→ Stored records
· · · · ·
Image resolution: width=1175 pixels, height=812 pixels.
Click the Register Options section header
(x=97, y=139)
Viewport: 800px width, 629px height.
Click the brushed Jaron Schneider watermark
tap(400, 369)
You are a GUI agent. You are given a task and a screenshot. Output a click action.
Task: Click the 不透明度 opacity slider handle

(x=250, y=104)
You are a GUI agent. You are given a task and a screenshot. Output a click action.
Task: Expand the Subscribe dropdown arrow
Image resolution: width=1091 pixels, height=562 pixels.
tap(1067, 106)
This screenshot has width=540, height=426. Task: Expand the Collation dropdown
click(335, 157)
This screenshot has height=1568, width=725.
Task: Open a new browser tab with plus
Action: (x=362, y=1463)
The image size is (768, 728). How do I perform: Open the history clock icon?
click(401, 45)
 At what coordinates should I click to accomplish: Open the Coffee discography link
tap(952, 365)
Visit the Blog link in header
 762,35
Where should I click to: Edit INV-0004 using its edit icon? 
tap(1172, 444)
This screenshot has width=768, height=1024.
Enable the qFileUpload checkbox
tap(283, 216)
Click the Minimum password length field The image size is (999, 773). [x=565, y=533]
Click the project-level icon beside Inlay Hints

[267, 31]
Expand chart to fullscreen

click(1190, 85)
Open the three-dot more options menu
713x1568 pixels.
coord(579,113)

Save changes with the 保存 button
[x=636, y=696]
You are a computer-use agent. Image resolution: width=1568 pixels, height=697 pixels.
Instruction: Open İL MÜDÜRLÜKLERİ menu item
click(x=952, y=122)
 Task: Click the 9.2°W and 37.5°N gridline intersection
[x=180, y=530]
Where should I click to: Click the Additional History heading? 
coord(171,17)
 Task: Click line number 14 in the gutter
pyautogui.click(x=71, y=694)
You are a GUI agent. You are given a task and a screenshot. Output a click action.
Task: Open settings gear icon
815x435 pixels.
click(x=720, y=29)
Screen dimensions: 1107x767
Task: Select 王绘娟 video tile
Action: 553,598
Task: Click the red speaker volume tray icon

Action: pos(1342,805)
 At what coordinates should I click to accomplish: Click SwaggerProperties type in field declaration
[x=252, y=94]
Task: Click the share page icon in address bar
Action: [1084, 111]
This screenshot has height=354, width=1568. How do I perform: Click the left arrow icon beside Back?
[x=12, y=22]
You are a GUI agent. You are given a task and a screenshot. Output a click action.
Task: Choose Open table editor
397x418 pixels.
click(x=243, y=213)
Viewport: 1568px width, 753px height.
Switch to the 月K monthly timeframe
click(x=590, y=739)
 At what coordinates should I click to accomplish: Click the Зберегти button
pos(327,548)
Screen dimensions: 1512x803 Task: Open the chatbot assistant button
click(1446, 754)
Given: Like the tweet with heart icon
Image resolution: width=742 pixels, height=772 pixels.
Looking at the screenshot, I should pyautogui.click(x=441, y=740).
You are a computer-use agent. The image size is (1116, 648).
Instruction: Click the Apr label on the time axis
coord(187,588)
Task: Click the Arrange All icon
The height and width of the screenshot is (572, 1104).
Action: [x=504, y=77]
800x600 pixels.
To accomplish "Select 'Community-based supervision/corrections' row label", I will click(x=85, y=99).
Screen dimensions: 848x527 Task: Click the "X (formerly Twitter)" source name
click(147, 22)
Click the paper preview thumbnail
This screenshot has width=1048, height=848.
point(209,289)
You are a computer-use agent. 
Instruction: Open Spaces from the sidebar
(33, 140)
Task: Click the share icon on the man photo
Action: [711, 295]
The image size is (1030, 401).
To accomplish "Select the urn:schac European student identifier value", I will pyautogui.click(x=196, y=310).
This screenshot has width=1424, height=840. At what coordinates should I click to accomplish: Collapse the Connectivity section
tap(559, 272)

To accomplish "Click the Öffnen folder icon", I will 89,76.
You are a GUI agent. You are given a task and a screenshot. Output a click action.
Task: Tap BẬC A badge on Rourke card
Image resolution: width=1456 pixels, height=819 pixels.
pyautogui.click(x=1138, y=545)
· · · · ·
→ What to do
What is needed here is an exact copy of all the records above.

→ Exercise answer
Image resolution: width=1175 pixels, height=812 pixels.
Click the Register Options section header
(x=97, y=139)
Viewport: 800px width, 629px height.
Click the brushed Jaron Schneider watermark
tap(400, 369)
You are a GUI agent. You are given a task and a screenshot. Output a click action.
Task: Click the 不透明度 opacity slider handle

(x=250, y=104)
You are a GUI agent. You are given a task and a screenshot. Output a click action.
Task: Expand the Subscribe dropdown arrow
Image resolution: width=1091 pixels, height=562 pixels.
tap(1067, 106)
This screenshot has width=540, height=426. Task: Expand the Collation dropdown
click(335, 157)
This screenshot has height=1568, width=725.
Task: Open a new browser tab with plus
Action: (x=362, y=1463)
The image size is (768, 728). How do I perform: Open the history clock icon?
click(401, 45)
 At what coordinates should I click to accomplish: Open the Coffee discography link
tap(952, 365)
Visit the Blog link in header
 762,35
Where should I click to: Edit INV-0004 using its edit icon? 
tap(1172, 444)
This screenshot has width=768, height=1024.
Enable the qFileUpload checkbox
tap(283, 216)
Click the Minimum password length field The image size is (999, 773). [x=565, y=533]
Click the project-level icon beside Inlay Hints

[267, 31]
Expand chart to fullscreen

click(1190, 85)
Open the three-dot more options menu
713x1568 pixels.
coord(579,113)

Save changes with the 保存 button
[x=636, y=696]
You are a computer-use agent. Image resolution: width=1568 pixels, height=697 pixels.
Instruction: Open İL MÜDÜRLÜKLERİ menu item
click(x=952, y=122)
 Task: Click the 9.2°W and 37.5°N gridline intersection
[x=180, y=530]
Where should I click to: Click the Additional History heading? 
coord(171,17)
 Task: Click line number 14 in the gutter
pyautogui.click(x=71, y=694)
You are a GUI agent. You are given a task and a screenshot. Output a click action.
Task: Open settings gear icon
815x435 pixels.
click(x=720, y=29)
Screen dimensions: 1107x767
Task: Select 王绘娟 video tile
Action: 553,598
Task: Click the red speaker volume tray icon

Action: pos(1342,805)
 At what coordinates should I click to accomplish: Click SwaggerProperties type in field declaration
[x=252, y=94]
Task: Click the share page icon in address bar
Action: [1084, 111]
This screenshot has height=354, width=1568. How do I perform: Click the left arrow icon beside Back?
[x=12, y=22]
You are a GUI agent. You are given a task and a screenshot. Output a click action.
Task: Choose Open table editor
397x418 pixels.
click(x=243, y=213)
Viewport: 1568px width, 753px height.
Switch to the 月K monthly timeframe
click(x=590, y=739)
 At what coordinates should I click to accomplish: Click the Зберегти button
pos(327,548)
Screen dimensions: 1512x803 Task: Open the chatbot assistant button
click(1446, 754)
Given: Like the tweet with heart icon
Image resolution: width=742 pixels, height=772 pixels.
Looking at the screenshot, I should pyautogui.click(x=441, y=740).
You are a computer-use agent. The image size is (1116, 648).
Instruction: Click the Apr label on the time axis
coord(187,588)
Task: Click the Arrange All icon
The height and width of the screenshot is (572, 1104).
Action: [x=504, y=77]
800x600 pixels.
To accomplish "Select 'Community-based supervision/corrections' row label", I will click(x=85, y=99).
Screen dimensions: 848x527 Task: Click the "X (formerly Twitter)" source name
click(147, 22)
Click the paper preview thumbnail
This screenshot has width=1048, height=848.
point(209,289)
You are a computer-use agent. 
Instruction: Open Spaces from the sidebar
(33, 140)
Task: Click the share icon on the man photo
Action: [711, 295]
The image size is (1030, 401).
To accomplish "Select the urn:schac European student identifier value", I will pyautogui.click(x=196, y=310).
This screenshot has width=1424, height=840. At what coordinates should I click to accomplish: Collapse the Connectivity section
tap(559, 272)

To accomplish "Click the Öffnen folder icon", I will 89,76.
You are a GUI agent. You are given a task and a screenshot. Output a click action.
Task: Tap BẬC A badge on Rourke card
Image resolution: width=1456 pixels, height=819 pixels.
pyautogui.click(x=1138, y=545)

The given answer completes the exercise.